§ FRAGMENTO
CAMAGÜEY, Cuba (AP) — El 14 de septiembre del año pasado Antonio Cárdenas y ocho cubanos empujaron mar adentro una balsa hecha con chatarra, encendieron su motor, que era de un tractor, y desaparecieron en medio de la noche.

A los pocos días comenzaron los rumores en Camagüey.

Una balsa destrozada había llegado a la costa sin pasajeros a la vista, contó un vecino. Agentes del gobierno estadounidense detuvieron a un grupo de balseros, dijo otro.

Olea Lastre hizo la cuenta: el motor podía impulsar a su esposo, su hijo, su yerno y otros acompañantes al menos 16 kilómetros (10 millas) por día. Les debería tomar, a lo sumo, diez días llegar a Florida.

«Pensaba si mi papá estaría pasando frío», dijo Yusneidi Cárdenas con la voz quebrada. «Pensaba que ni sabían cómo nadar».

§ COMPLETA LO SIGUIENTE
1/ Responde según el fragmento:
(a) ¿Cuántos cubanos partieron junto con Antonio Cárdenas?
(b) ¿De qué vehículo procedía el motor de la balsa?
(c) ¿Cuántos días, como máximo, calculó Olea Lastre que tardarían en llegar a Florida?
2/ Condensa en una sola oración el párrafo del fragmento que comienza con «Olea Lastre hizo la cuenta», conservando sus datos principales.
3/ Retoma el relato sobre la travesía en balsa desde Camagüey a partir de su última oración.
Las filas no tienen relación con el fragmento.

§ MATERIAL PROPORCIONADO
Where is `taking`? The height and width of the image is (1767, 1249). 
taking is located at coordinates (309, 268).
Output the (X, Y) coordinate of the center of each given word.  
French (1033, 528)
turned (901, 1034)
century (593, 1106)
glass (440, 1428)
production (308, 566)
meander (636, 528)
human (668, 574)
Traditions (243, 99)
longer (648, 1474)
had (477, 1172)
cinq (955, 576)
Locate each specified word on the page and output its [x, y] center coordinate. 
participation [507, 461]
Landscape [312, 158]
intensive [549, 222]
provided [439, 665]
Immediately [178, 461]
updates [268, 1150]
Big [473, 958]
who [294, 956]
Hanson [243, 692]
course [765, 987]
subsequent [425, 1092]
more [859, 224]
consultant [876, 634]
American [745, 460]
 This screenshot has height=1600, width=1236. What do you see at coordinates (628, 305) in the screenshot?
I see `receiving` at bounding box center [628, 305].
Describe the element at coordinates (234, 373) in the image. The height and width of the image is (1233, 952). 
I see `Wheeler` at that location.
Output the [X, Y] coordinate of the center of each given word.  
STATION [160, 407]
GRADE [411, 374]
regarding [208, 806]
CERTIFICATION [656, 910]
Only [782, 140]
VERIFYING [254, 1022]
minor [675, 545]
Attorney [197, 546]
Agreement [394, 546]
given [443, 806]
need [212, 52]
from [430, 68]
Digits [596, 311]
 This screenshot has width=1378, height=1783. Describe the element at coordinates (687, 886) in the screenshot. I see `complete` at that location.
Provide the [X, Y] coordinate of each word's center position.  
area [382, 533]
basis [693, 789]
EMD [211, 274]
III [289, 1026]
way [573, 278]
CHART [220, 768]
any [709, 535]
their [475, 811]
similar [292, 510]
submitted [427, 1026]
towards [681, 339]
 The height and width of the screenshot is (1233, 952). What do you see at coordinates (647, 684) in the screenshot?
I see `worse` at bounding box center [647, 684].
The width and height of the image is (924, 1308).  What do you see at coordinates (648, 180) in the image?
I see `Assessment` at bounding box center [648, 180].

§ RESPUESTAS DEL EJERCICIO
1/
(a) Ocho.
(b) De un tractor.
(c) Diez días.

2/ Olea Lastre calculó que el motor podía llevar a su esposo, su hijo, su yerno y los demás acompañantes al menos 16 kilómetros (10 millas) diarios, por lo que no deberían tardar más de diez días en llegar a Florida.

3/
En el décimo día, a las cuatro de la mañana, Lastre se arrodilló y rezó. Sabía que si no escuchaba ese día que los hombres habían sobrevivido, se enloquecería.

Esa tarde sonó el teléfono. Las mujeres gritaron.

Habían llegado a salvo.

Un año después, ella y los seres queridos que los hombres dejaron atrás se preguntan cuánto tiempo pasará antes de que se puedan volver a reunirse en Estados Unidos. La distancia que los separa es grande y, en algunos sentidos, está aumentando.

Los Cárdenas son parte de una ola migratoria que no se ve desde hace al menos una década.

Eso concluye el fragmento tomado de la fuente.